The culture shock of coming to Kenyon from her large urban high school in Denver – with a 60 percent minority enrollment – only deepened the interest of Elizabeth Cheever '14 in the role diversity should play in American schools. She’s tackling the topic in depth this summer with research examining the history of affirmative action rulings by the U.S. Supreme Court, beginning with the landmark Brown v. Board of Education case in 1954.
“Kenyon was quite a change for me, but it gave me all these opportunities to expand my knowledge,” she said. “I did a lot of thinking about diversity after I arrived here because attending a small liberal arts college in rural central Ohio was so different from my high school experience in the city.”
A political science major, Cheever is among seven fellows in the John W. Adams Summer Scholars Program in Socio-Legal Studies, a program that provides research opportunities for students to explore the application of law in society while working in close collaboration with faculty members.
Cheever will spend hours in law libraries, reviewing hundreds of Supreme Court and lower court decisions, many of which involve the use of racial preferences in college admissions policies. “Court rulings have been trending away from affirmative-action programs,” she said. “I am looking at what the Court has done and where it is going. If we can’t do racial affirmative action anymore, what can we do instead to create diversity in our educational institutions while still meeting Constitutional requirements?”
Cheever is one of five scholars conducting independent research. One,for example, is serving as a research assistant for a faculty mentor and another is performing an internship with two local nonprofit organizations. Classes such as Constitutional Law, the Sociology of Education and Theory and Practice of Urban Education, which included a residency in a Cleveland public school, helped set the stage for Cheever’s summer project.
“The program attracts a variety of students from different majors because it blends legal analysis with a sociological perspective,” Cheever said. “It gives undergraduate students a chance to do real-world research on a graduate student level.”
Topics this year range from campaign finance reform to parental-leave policies. Students summarize their findings with a comprehensive paper and public presentation. The program includes field trips, seminars by guest faculty, and a summer film series.

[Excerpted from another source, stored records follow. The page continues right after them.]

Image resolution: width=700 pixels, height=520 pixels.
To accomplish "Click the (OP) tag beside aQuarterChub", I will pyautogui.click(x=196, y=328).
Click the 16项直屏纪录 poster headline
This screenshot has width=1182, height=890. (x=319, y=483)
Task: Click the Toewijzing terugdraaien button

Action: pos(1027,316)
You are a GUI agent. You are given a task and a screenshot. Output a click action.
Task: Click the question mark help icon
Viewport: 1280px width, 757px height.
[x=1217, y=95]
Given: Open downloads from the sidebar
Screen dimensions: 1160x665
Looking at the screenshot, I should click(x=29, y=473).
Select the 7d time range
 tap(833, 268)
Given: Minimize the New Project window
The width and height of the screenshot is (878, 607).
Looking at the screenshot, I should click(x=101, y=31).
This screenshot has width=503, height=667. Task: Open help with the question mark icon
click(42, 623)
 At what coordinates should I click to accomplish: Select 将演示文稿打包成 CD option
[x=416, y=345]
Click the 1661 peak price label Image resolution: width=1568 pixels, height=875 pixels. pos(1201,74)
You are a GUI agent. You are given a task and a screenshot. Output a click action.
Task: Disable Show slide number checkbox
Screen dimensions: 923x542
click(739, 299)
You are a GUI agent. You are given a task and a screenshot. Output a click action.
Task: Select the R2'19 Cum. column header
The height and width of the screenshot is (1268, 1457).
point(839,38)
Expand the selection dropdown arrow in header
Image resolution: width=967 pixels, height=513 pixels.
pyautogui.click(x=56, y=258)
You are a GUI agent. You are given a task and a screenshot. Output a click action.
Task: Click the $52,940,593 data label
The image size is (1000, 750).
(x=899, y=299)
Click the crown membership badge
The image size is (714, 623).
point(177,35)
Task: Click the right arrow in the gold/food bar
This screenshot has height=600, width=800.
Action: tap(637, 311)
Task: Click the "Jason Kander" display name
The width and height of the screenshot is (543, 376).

Cheever is one of two students mentored by H. Abbie Erler, associate professor of political science, who has worked with a student in the program every year since its inception in 2007. “She has been hugely influential in helping me focus my research, but she also lets me run with my own ideas,” Cheever said.
This year’s scholars and their projects are:
Mary Bank '14, English and sociology double major, “Drug and Alcohol Regulation and Disciplinary Policies on College Campus Post Legalization.”
Cheever, “A Plea to Justice Roberts: Strict Scrutiny and Diversity in America’s Schools.”
Daniel Kipp '14, women and gender studies, “Comparing Parental Leave Policies: Gender Equality in the U.S. and Sweden."
Jennifer Ruymann '15, sociology, ”Shroud and Sign: An analysis of Religious Grave Markers on Federal Land."
Frances Seldon '14, English, with concentration in law and society, “Reform in the Juvenile Detention System: Mental health Issues of Youthful Offenders.”
Olivia Siulagi ’14, psychology, with concentration in neuroscience, “Mothers Who Kill: Legal and Psychological Aspects of il Delitto di Cogne."
Jake Thorn '14, English, “Citizens United: The Past, Present and Future of Campaign Finance in the United States.”